The opposition leader was joined by the LNP candidate, Jeremy Neal, as they worked their way through the early morning crowd of poll booth volunteers.
Dutton thanked supporters and joked the breakfast was put on to feed them up quickly and get them to pre-poll stations as quickly as possible.
He said:
We’ve got all seven days ahead of us, but there’s no doubt in my mind, we can win this election, and we must for our great country.
After his press conference, Dutton and the media pack following his campaign travelled to Mount Sheridan, south of Cairns, to visit a new housing estate.
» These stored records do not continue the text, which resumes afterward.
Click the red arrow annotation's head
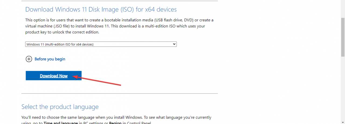The height and width of the screenshot is (124, 345). pyautogui.click(x=76, y=77)
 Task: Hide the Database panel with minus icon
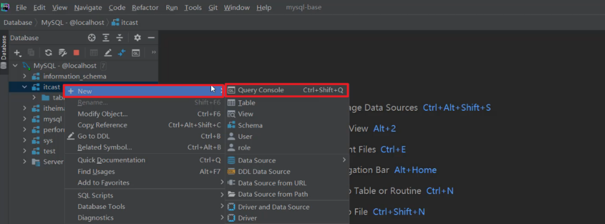[x=151, y=38]
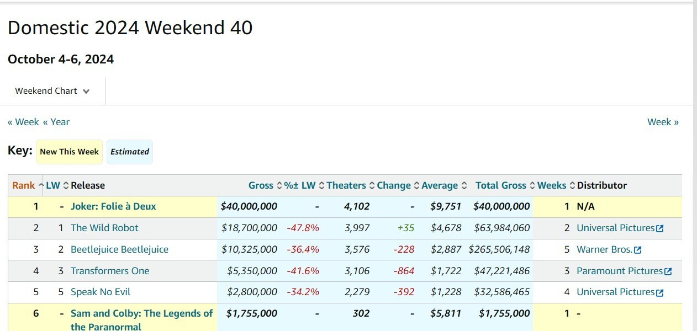The width and height of the screenshot is (697, 331).
Task: Go to the next week link
Action: pyautogui.click(x=663, y=122)
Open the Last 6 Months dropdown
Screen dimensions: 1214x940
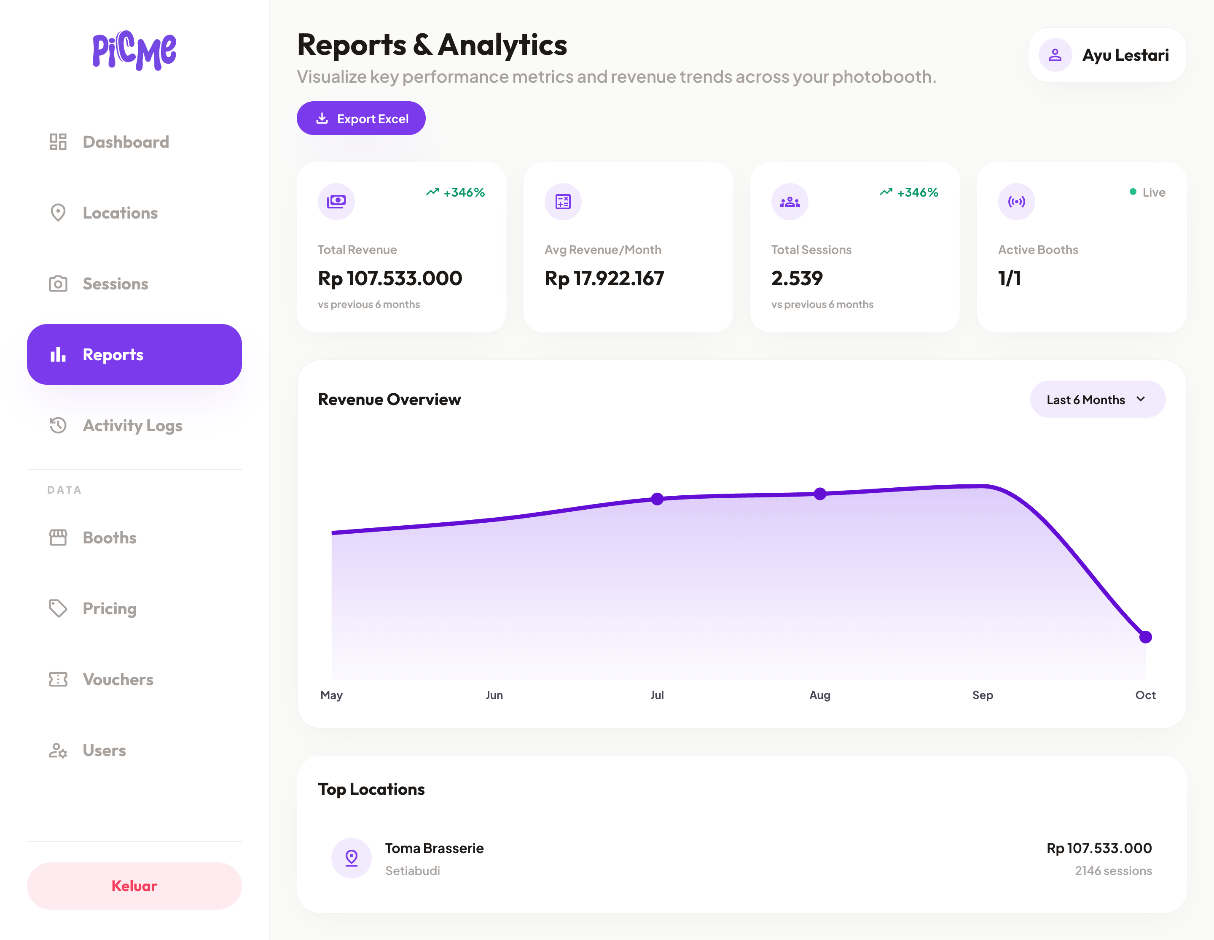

There he announced $33.8m in funding for the estate as part of the Coalition’s broader $5bn package to build the required infrastructure for houses, such as connecting sewerage and water.
Dutton said many places around the country faced “growing pains” in regards to new housing and the funding “provides support to those blocks of land being developed more quickly and coming on to market more quickly”.
2d ago20.49EDT
Albanese warns about rising threat of far right
The prime minister, Anthony Albanese, says mainstream politics needs to speak out against a rise in far-right figures.
I condemned what happened yesterday with someone associated with neo-Nazis. I have had some of those figures confront me, as you may be aware, here in Melbourne.
I think it’s good that across the board, the political spectrum condemned what occurred yesterday. It was condemned by Mr Dutton as well. That’s a good thing.
Mainstream politics needs to speak out against far-right figures and the rise … We know from the Asio director general, Mr Burgess, he has publicly spoken about the threat … We know the consequences of this. We need to take this seriously. These threats. Because they are real.
The prime minister says it is “fantastic” that media organisations “have come together to speak out against hate”.
“I just think we as a society have got to come together.”
He also points to algorithms that encourage “people to go to more extreme views”.
2d ago20.27EDT
Dutton avoids questions about Leichhardt candidate’s online history
Looking back to Peter Dutton’s press conference from the must-win seat of Leichhardt in Cairns earlier this morning, where the opposition leader vouched for his candidate Jeremy Neal.
Dutton said:
People know if they vote for Jeremy Neal, they’ll get more local doctors. They’re also going to get $6m more for local Headspace – and Headspace is something we’ve invested in for a long period of time … it provides that primary care response for young people presenting with mental health conditions, and it has made a big difference in the lives of hundreds of thousands of Australians.
On Wednesday, Neal’s online history, including controversial posts about China, Covid-19 restrictions and “feminists” who helped “kick out” Donald Trump in 2020, resurfaced.
Dutton avoided answering questions about Neal’s online history.
Neal is in a fight to retain the seat as Labor attempts to capitalise on the retirement of the veteran Liberal MP Warren Entsch.